### Information given
▼

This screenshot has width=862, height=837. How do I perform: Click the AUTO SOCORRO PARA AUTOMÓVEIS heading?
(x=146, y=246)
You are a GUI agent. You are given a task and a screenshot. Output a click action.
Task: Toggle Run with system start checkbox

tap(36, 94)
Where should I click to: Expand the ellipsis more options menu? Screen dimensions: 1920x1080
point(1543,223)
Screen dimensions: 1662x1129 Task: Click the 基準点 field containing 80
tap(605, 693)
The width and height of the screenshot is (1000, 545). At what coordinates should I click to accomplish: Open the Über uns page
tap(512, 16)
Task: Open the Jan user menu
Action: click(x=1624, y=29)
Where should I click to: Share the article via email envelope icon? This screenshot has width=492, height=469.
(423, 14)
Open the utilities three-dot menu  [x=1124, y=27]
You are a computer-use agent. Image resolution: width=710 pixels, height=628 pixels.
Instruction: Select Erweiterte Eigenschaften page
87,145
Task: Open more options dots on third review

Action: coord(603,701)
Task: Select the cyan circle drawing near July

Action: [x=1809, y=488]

▲

### Task to carry out
Using the material above, write out each entry again with nothing changed.

### Solution to the exercise
This screenshot has width=862, height=837. How do I perform: Click the AUTO SOCORRO PARA AUTOMÓVEIS heading?
(x=146, y=246)
You are a GUI agent. You are given a task and a screenshot. Output a click action.
Task: Toggle Run with system start checkbox

tap(36, 94)
Where should I click to: Expand the ellipsis more options menu? Screen dimensions: 1920x1080
point(1543,223)
Screen dimensions: 1662x1129 Task: Click the 基準点 field containing 80
tap(605, 693)
The width and height of the screenshot is (1000, 545). At what coordinates should I click to accomplish: Open the Über uns page
tap(512, 16)
Task: Open the Jan user menu
Action: click(x=1624, y=29)
Where should I click to: Share the article via email envelope icon? This screenshot has width=492, height=469.
(423, 14)
Open the utilities three-dot menu  [x=1124, y=27]
You are a computer-use agent. Image resolution: width=710 pixels, height=628 pixels.
Instruction: Select Erweiterte Eigenschaften page
87,145
Task: Open more options dots on third review

Action: coord(603,701)
Task: Select the cyan circle drawing near July

Action: [x=1809, y=488]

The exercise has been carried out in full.